New York - Over the past eight weeks, a multifaceted integrated
campaign for Shell from JWT London, named "Get the most out of every
drop," has launched within many countries in Europe and Asia, aimed at
demonstrating the benefits of Shell's new Fuel Save products. Key to
campaign efforts are a set of artistic, regionally customized broadcast
spots created by the New York office of U.S. creative production
company Stardust Studios in concert with JWT London's creative team,
including global creative director Jaspar Shelbourne, art directors
Andy Huntindon and Martin Smith, head of broadcast Dean Baker, and
assistant producer Jack Bayley.
"With the benefit of hindsight, I don't believe we could have selected a better production company with which to realize our vision of Shells 'make the most of every drop' campaign," Shelbourne says.

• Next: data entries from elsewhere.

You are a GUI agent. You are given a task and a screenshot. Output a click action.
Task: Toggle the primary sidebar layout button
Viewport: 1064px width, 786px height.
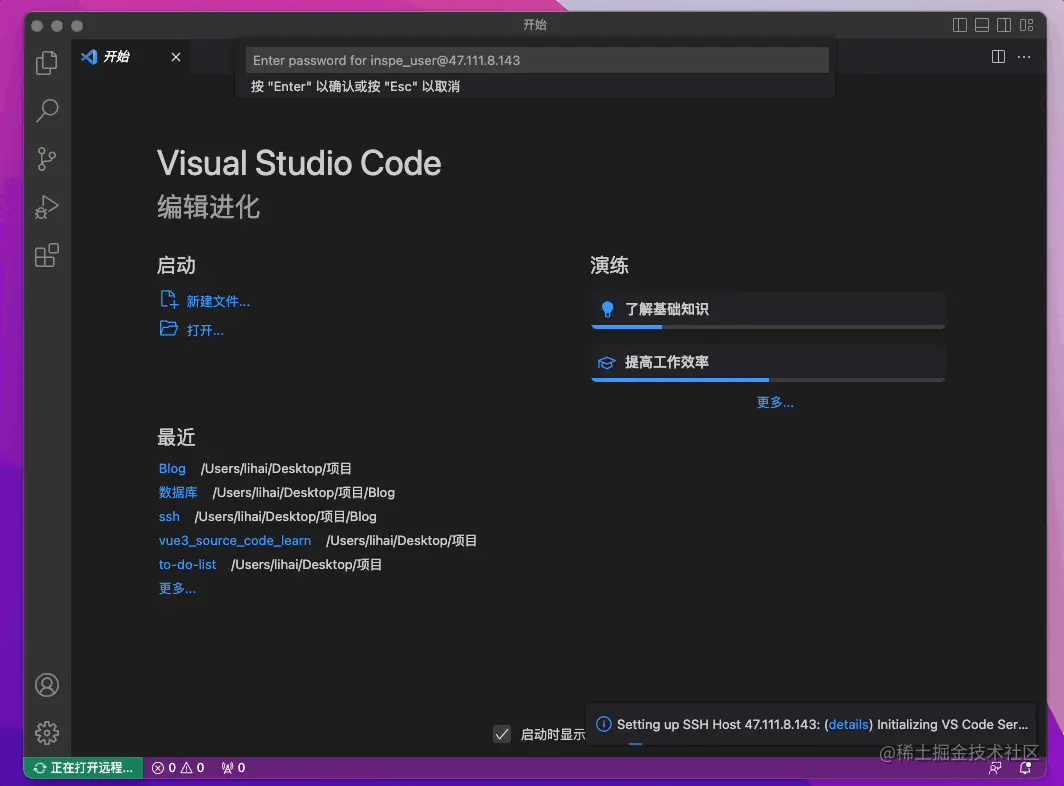[960, 25]
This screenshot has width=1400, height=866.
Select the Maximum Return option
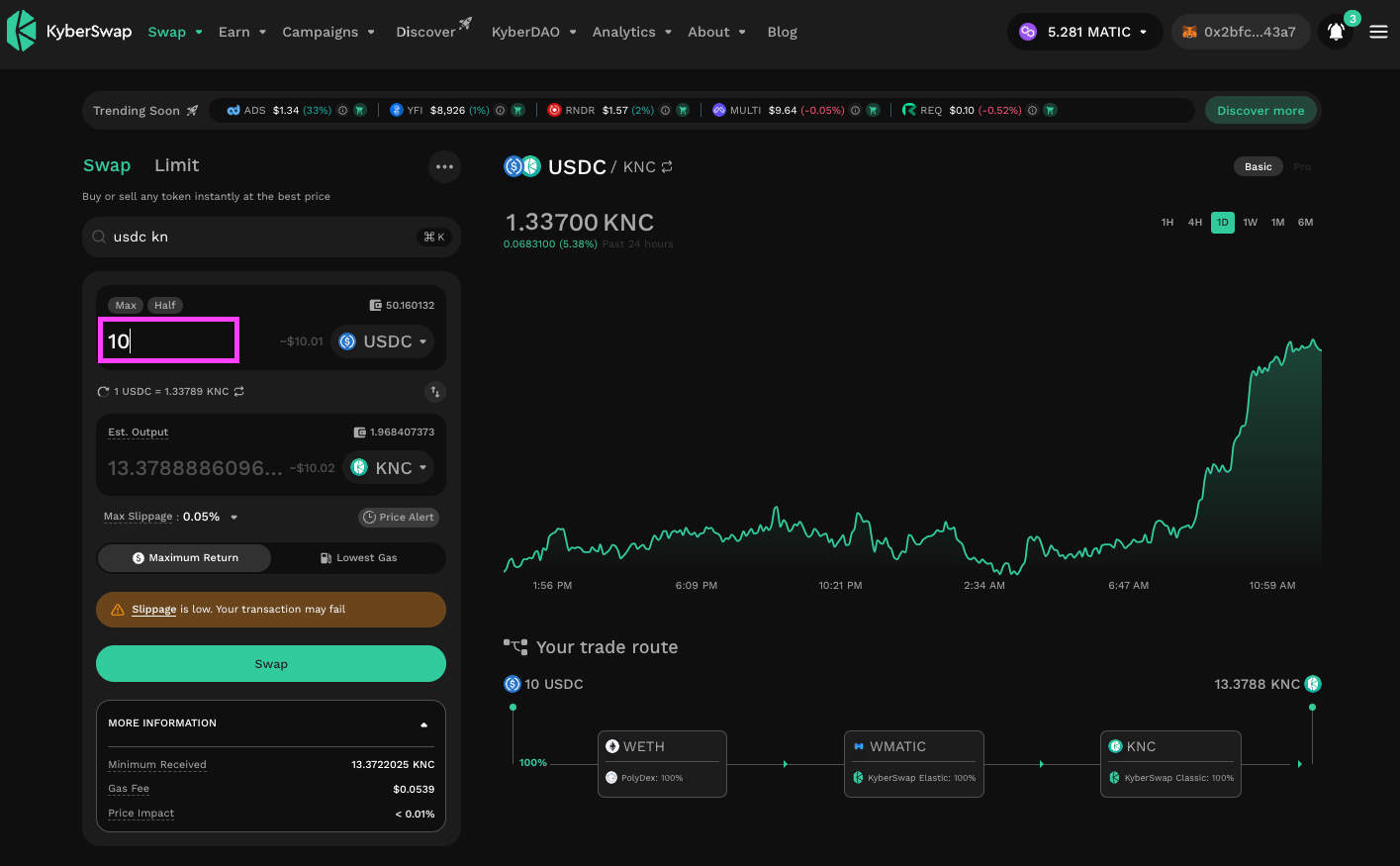click(185, 558)
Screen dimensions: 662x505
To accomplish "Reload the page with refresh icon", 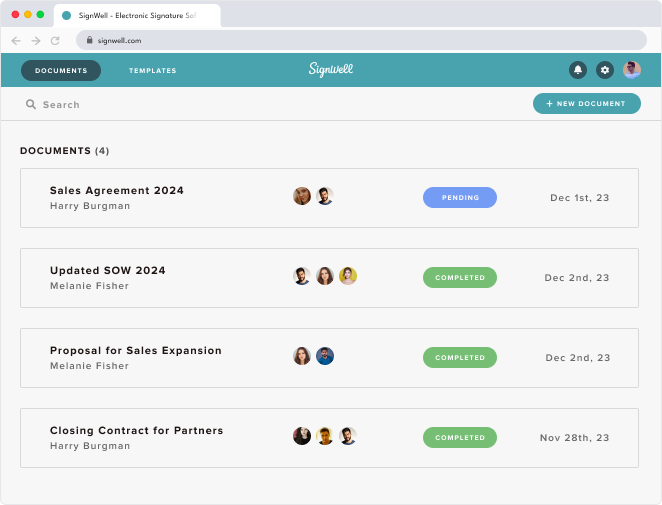I will point(55,41).
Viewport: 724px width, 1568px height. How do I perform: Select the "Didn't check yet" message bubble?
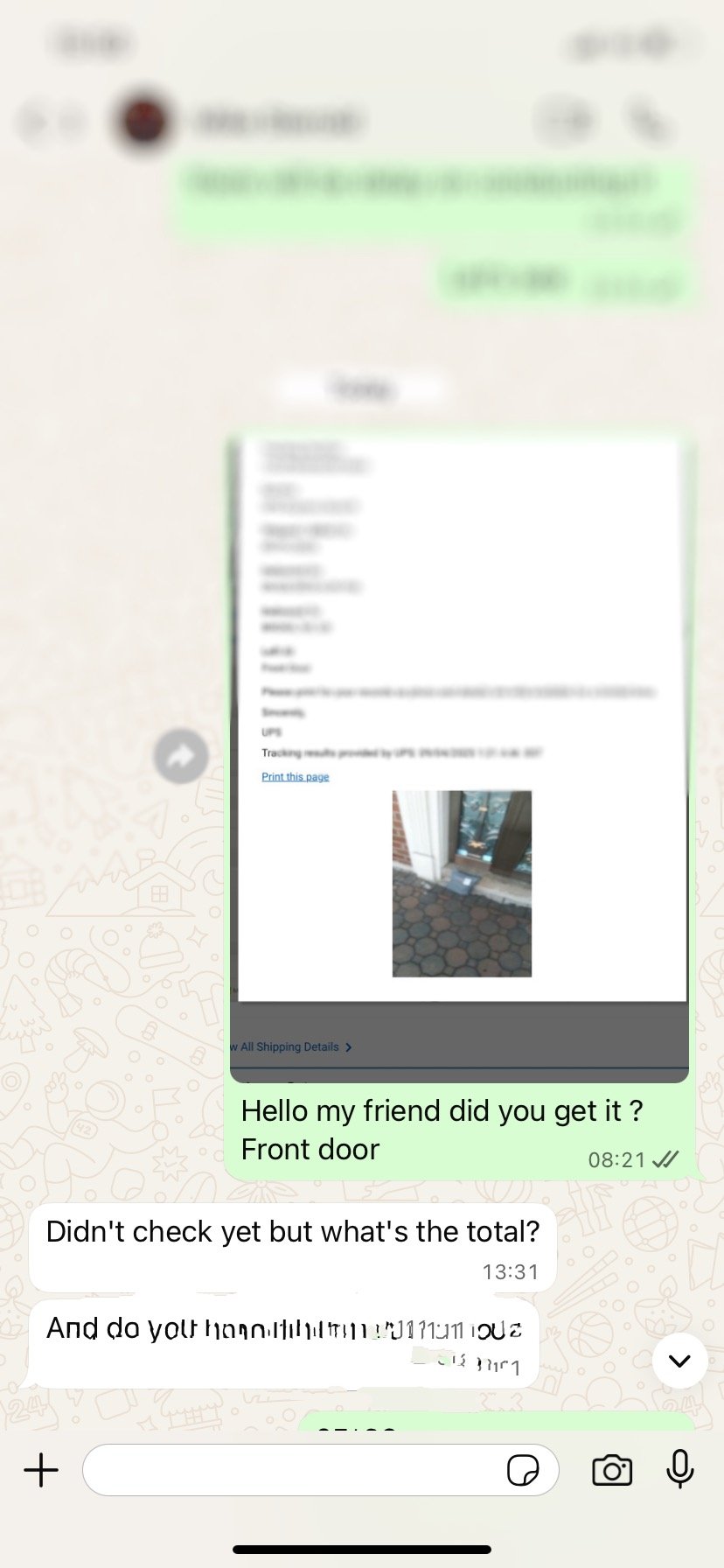click(293, 1248)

Following the agency's vision, each campaign spot begins by showing a drop of fuel falling onto a piece of paper to colorfully reveal live-action vignettes conveying consumers' everyday journeys. Each spot also drives viewers to the campaign's microsite, online at www.shell.com/everydrop.
The first broadcast ads, entitled "Fuel Economy," debuted in high-profile broadcast and cable outlets within targeted countries in April, and the latest ones, entitled "Performance," began airing this week.
To date, Stardust has delivered five "Fuel Economy" and six "Performance" versions of each commercial, all of which were directed by Stardust's New York-based creative director Alan Bibby.
"From the very beginning, the client and agency wanted the vignettes to look as though they were created by fluid, while also wanting viewers to see and feel the real emotions of our talent in their situations," says Bibby. "To give us everything we needed to fulfill those objectives, while we were shooting the live-action vignettes on numerous locations in and around LA, we did an elements shoot in NYC to create the flowing ink that we used to create and color the footage, and seamlessly transition from one scene to the next. Although we experimented with 2D and 3D CG solutions, particles, CGI cloth, the goal of keeping the feeling real and organic led us to shoot real footage on location and combine it with footage of ink spreading across paper."
Bibby and his crew, including live-action producer Richard Kaylor and directors of photography Bryan Newman ("Fuel Economy") and Neil Shapiro ("Performance"), shot their location footage using Sony F35 and RED One digital camera packages.
"Even though we knew we were going to treat the footage heavily, the client really wanted the reality of the real world to come through," says Bibby. "As a result, we needed a wide variety of shots to tell the story, all related to the driving experience and the different situations drivers find themselves in. To capture that footage, we used a process trailer to get interiors of our talent driving through the city, cranes to get overhead shots, and helicopters to get sweeping vistas. Also, a Pursuit Systems rig using a Porsche Cayenne Turbo, which had a 15-foot techno on its roof, was very helpful in capturing our car-to-car footage."
Artists in Stardust's NYC studio then tracked the selected live-action footage in 3D software, and rotoscoped out each element. "From there, a master camera was created for blocking in Adobe After Effects, and each shot was composited with the ink elements acting both as texture and as mattes to reveal the footage," Bibby adds.
Stardust's credits also include executive producer Mike Eastwood, senior producer Greg Heffron, and scores of artists.